By the late 1980s, Hansen owned much of the Mirador Basin in a sense—but his life, with an expanding family to support while trying to complete his doctoral work at UCLA, wasn’t easy. Archaeology—at least for those who oversee excavations—is one of the most expensive academic endeavors and one of the most difficult to find funding for. I talked to two archaeologists lucky enough to have tenured professorships that at least cover their living expenses and provide some technical backup—and they both described their academic lives as scrambles to raise enough money to feed and make payroll for the dozens to hundreds of people, including highly specialized scientists, who do the hard and meticulous work of excavating sites (Hansen’s payroll includes, besides soil and preservation experts, two physicians to tend to injuries in the remote basin). Only at, say, hugely endowed Harvard, whose Mayan program, reflecting Gordon Willey’s legacy, is the nation’s flagship, can archaeology professors rest easy about funding.

“Most people have no knowledge of what archaeologists do,” says Jodi Magness, president of the Archaeological Institute of America, pointing out that the standard image of an archaeologist is a plane-hopping Indiana Jones-style swashbuckler into whose hands antiquities fall as if by magic. “They think we dig all the time,” says Magness. A professor of religious studies at the University of North Carolina at Chapel Hill, Magness leads an excavation team at Huqoq in Galilee that has unearthed a Roman-era synagogue adorned by spectacular floor mosaics depicting biblical scenes. But Magness and her crew can afford to dig for only one summer month out of the year, and she spends the other 11 months hunting down the $200,000 it costs just to fund that single month. “We get student fees from a field school we operate, we get random grants, and we have private donors,” says Magness.

Federal money for archaeology is nearly nonexistent. The National Science Foundation’s annual budget is $7.5 billion, but it allocates only from $500,000 to $1 million to archaeological excavations. Some 100 to 200 scholars file grant applications for those limited dollars, and “only 15 percent of the proposals are ever funded,” says Vernon Scarborough, a professor of anthropology and archaeology at the University of Cincinnati who has spent much of his career at a Mayan site, Cerros, in northern Belize, where he became an expert on Mayan water conservation (the ancient Maya were adept at constructing cisterns, irrigation ditches, and canals in order to grow crops and support large populations in a landscape that features a long dry season). “It’s time-consuming to produce those grant applications,” Scarborough says. “And then you have to get them past a panel of archaeologists to approve them.” Scarborough and Magness agreed that the general lack of establishment funding for archaeological projects has made archaeology one of the few academic fields where a gifted solo practitioner—such as Richard Hansen—can gain the same scholarly respectability as an Ivy League professor who has carefully climbed the rungs of the tenure ladder.

### Raw data
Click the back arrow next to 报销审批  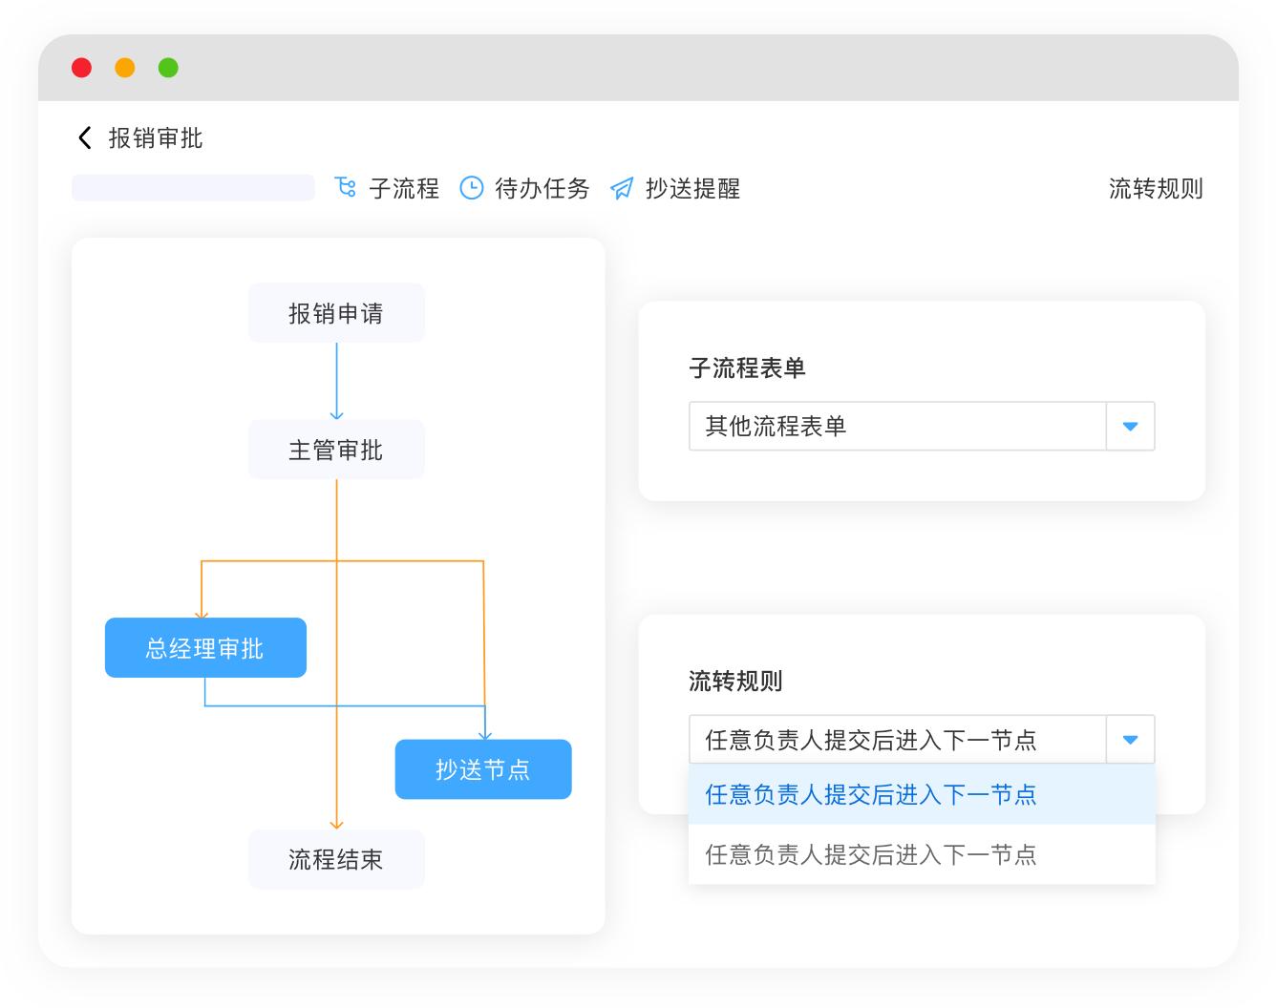coord(83,138)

### To-do list
**1)** List every university that the passage on archaeology funding names.
**2)** Carry the passage on archaeology funding forward from the point where it ends.
The lines play no part in what is asked here.

### The results
**1)** UCLA, Harvard, the University of North Carolina at Chapel Hill, the University of Cincinnati

**2)**
That may be all well and good, but it seemed less so to Hansen as he struggled to put together a crew to meet the financial and logistical challenges of excavating the Mirador Basin, whose Mayan structures were already fragile and crumbling owing to their great age and the 1,800-odd years’ worth of dense jungle undergrowth that had weakened their walls and foundations. He placed a magazine ad begging for volunteers to excavate a “lost” Mayan city that drew hundreds of responses. In the roadless Mirador Basin nearly all supplies and provisions had to be trekked to the site on the backs of mules (as they still do), and the mules themselves had to be fed. Hansen figured out that he could cut freight and feed costs by having the mules graze on the leaves of the ramón, or breadnut, tree ubiquitous in the Central American rainforest. That was where his farming background with its focus on thrift and efficiency paid off. “I can do with a million dollars what most projects can do with two million dollars,” he says.

He spent those years living on one of the family properties farming by day (“I could spend quality time with my kids and help Jody out”), writing up his archaeological research by night, and plowing whatever he earned from the potatoes into the Mirador Basin. Still, by 1986 he was ready to throw in the towel on archaeology: “It was starting to look like an expensive hobby.” But then, suddenly, the rewards of his astonishing discoveries at El Mirador started flowing in. He was named a National Graduate Fellow, a Jacob Javits Fellow, a UCLA Distinguished Scholar, UCLA’s Outstanding Graduate Student of the year, and a Fulbright Scholar in Guatemala. Hundreds of thousands of dollars in research money followed, and Hansen was basically free to pursue his entrepreneurial career in the Mirador Basin—and make a living at it. “If I was full-time [in a university tenure-track position], I couldn’t do what I’m essentially doing,” Hansen says. “I’d have to be teaching. I do teach, .  .  . but if I had a full-time professorship, they’d have my fanny at a desk down there and attending faculty meetings. You’ve got classes. You can run small projects, but not a project on this scale. This is the largest project in the history of Guatemala.”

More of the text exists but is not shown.